だからこそママは私に『一人で何でもできる
そのため、私は普段好んで使う剣以外にも様々な武器をそれなりの練度で扱うことができ、共に戦うメンバーや敵の戦術によってさまざまな立ち位置や立ち回りを取ることができるのだ。
「きさま等がどれほど強かろうと関係ない! 我が相棒のサポートがある限り、我の力でまとめて打ち取って見せよう!」
一瞬にして2人との距離を詰めたマリアが上段に大斧を構えた瞬間、それまで魔術により重力を軽くしていた大斧の重量を一気に増加させる。
それにより、普段彼女が放つ一撃の何倍にも増幅された一撃がヒスイさんとコハクさん目掛けて繰り出される。

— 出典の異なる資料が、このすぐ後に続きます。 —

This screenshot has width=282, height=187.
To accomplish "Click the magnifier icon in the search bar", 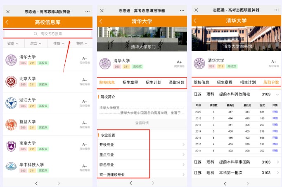I will [x=36, y=34].
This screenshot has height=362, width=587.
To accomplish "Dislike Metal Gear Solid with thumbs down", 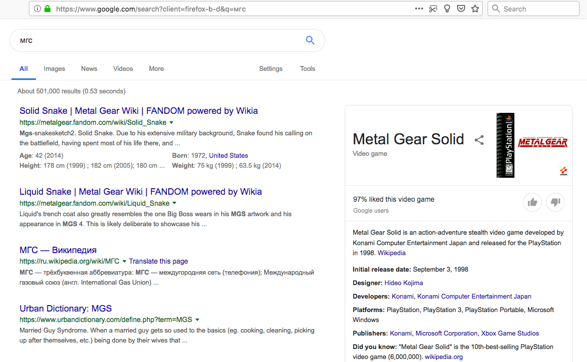I will pos(555,202).
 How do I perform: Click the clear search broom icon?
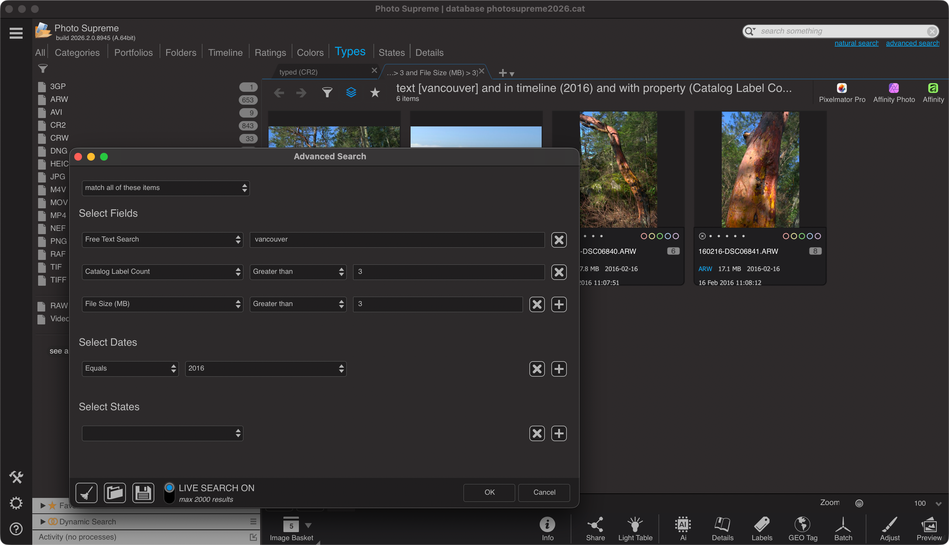86,493
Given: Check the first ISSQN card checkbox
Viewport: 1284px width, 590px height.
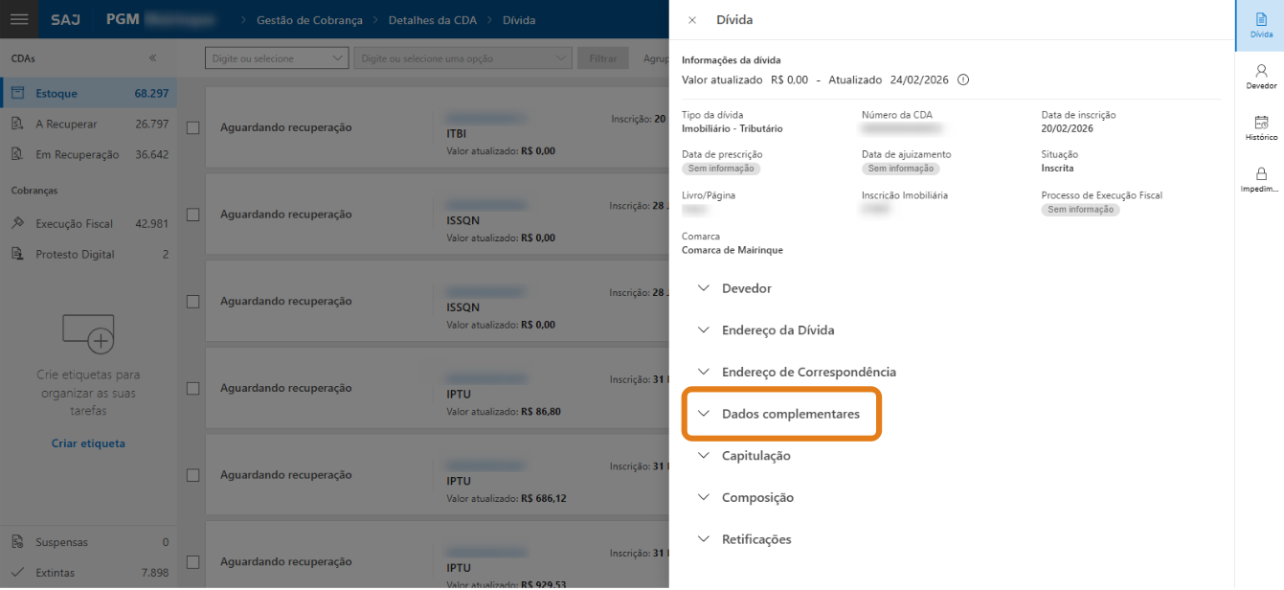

だが、流石は私達と同じく特級ハンターの指導を受けて既に現役のハンターして活躍して経験を積んでいるだけあって、私の妨害などまるで気にする素振りも見せずにあっさりとその一撃を回避しながらコハクさんはマリアを、そしてヒスイさんは私を各個撃破する方針なのか二手に分かれた。
「させぬ!」
しかし、その対応も事前に予測していた私達は特に慌てることもなく、マリアの言葉を合図に魔力によって作り出した糸で体制が崩れていたマリアの体を無理やりこちら側へと引き寄せ、そのままマリアは私との距離を詰めようとしていたヒスイさんの胴体目掛けて大斧を振り被る。
そして、その一撃を回避するために後方に下がらざる得なかったヒスイさんは必然的に私との距離を離され、更にそこへ放たれたマリアの追撃をかわしたことで再びコハクさんの近くまで戻る羽目になるのだった。